### WHAT IS REQUIRED
Copy the following lines verbatim, with nothing changed.

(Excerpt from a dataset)
--

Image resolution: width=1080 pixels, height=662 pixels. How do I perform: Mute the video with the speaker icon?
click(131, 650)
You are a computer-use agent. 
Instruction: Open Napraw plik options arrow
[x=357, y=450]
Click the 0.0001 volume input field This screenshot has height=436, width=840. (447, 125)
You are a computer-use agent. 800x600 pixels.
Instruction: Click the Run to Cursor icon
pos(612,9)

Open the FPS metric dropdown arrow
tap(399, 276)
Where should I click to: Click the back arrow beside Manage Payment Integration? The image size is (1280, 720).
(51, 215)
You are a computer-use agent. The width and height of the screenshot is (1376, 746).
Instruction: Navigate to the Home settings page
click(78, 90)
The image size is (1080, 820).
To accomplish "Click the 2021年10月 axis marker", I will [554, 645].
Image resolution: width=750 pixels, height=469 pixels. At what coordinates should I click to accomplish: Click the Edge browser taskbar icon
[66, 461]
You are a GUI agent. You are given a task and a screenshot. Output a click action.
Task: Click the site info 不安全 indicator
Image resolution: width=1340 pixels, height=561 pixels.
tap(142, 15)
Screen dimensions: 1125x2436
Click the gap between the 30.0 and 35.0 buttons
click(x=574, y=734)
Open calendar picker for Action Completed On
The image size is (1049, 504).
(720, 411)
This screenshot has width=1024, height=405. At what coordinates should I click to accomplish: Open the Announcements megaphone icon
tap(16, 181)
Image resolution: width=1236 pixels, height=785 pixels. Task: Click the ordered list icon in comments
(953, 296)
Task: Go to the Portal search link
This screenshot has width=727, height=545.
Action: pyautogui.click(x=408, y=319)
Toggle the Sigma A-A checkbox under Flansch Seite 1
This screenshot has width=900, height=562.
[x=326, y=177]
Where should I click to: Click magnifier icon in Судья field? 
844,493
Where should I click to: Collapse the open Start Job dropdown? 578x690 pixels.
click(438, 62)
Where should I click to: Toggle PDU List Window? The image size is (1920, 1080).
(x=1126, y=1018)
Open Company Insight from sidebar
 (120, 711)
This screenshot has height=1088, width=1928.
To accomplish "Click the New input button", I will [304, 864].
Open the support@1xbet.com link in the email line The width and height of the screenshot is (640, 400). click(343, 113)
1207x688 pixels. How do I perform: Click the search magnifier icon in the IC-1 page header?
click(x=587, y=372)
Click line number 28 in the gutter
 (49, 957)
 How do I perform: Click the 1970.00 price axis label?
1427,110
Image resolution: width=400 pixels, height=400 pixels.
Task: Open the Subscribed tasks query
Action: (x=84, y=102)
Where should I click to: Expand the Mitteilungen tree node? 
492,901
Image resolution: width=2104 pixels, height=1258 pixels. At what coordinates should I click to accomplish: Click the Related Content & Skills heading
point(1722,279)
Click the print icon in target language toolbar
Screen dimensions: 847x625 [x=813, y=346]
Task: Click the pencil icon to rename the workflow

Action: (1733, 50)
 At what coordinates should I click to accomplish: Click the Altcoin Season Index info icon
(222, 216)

--

### FINISHED EXERCISE
Image resolution: width=1080 pixels, height=662 pixels. How do I perform: Mute the video with the speaker icon?
click(131, 650)
You are a computer-use agent. 
Instruction: Open Napraw plik options arrow
[x=357, y=450]
Click the 0.0001 volume input field This screenshot has height=436, width=840. (447, 125)
You are a computer-use agent. 800x600 pixels.
Instruction: Click the Run to Cursor icon
pos(612,9)

Open the FPS metric dropdown arrow
tap(399, 276)
Where should I click to: Click the back arrow beside Manage Payment Integration? The image size is (1280, 720).
(51, 215)
You are a computer-use agent. The width and height of the screenshot is (1376, 746).
Instruction: Navigate to the Home settings page
click(78, 90)
The image size is (1080, 820).
To accomplish "Click the 2021年10月 axis marker", I will [554, 645].
Image resolution: width=750 pixels, height=469 pixels. At what coordinates should I click to accomplish: Click the Edge browser taskbar icon
[66, 461]
You are a GUI agent. You are given a task and a screenshot. Output a click action.
Task: Click the site info 不安全 indicator
Image resolution: width=1340 pixels, height=561 pixels.
tap(142, 15)
Screen dimensions: 1125x2436
Click the gap between the 30.0 and 35.0 buttons
click(x=574, y=734)
Open calendar picker for Action Completed On
The image size is (1049, 504).
(720, 411)
This screenshot has width=1024, height=405. At what coordinates should I click to accomplish: Open the Announcements megaphone icon
tap(16, 181)
Image resolution: width=1236 pixels, height=785 pixels. Task: Click the ordered list icon in comments
(953, 296)
Task: Go to the Portal search link
This screenshot has width=727, height=545.
Action: pyautogui.click(x=408, y=319)
Toggle the Sigma A-A checkbox under Flansch Seite 1
This screenshot has width=900, height=562.
[x=326, y=177]
Where should I click to: Click magnifier icon in Судья field? 
844,493
Where should I click to: Collapse the open Start Job dropdown? 578x690 pixels.
click(438, 62)
Where should I click to: Toggle PDU List Window? The image size is (1920, 1080).
(x=1126, y=1018)
Open Company Insight from sidebar
 (120, 711)
This screenshot has height=1088, width=1928.
To accomplish "Click the New input button", I will [304, 864].
Open the support@1xbet.com link in the email line The width and height of the screenshot is (640, 400). click(343, 113)
1207x688 pixels. How do I perform: Click the search magnifier icon in the IC-1 page header?
click(x=587, y=372)
Click line number 28 in the gutter
 (49, 957)
 How do I perform: Click the 1970.00 price axis label?
1427,110
Image resolution: width=400 pixels, height=400 pixels.
Task: Open the Subscribed tasks query
Action: (x=84, y=102)
Where should I click to: Expand the Mitteilungen tree node? 
492,901
Image resolution: width=2104 pixels, height=1258 pixels. At what coordinates should I click to accomplish: Click the Related Content & Skills heading
point(1722,279)
Click the print icon in target language toolbar
Screen dimensions: 847x625 [x=813, y=346]
Task: Click the pencil icon to rename the workflow

Action: (1733, 50)
 At what coordinates should I click to accomplish: Click the Altcoin Season Index info icon
(222, 216)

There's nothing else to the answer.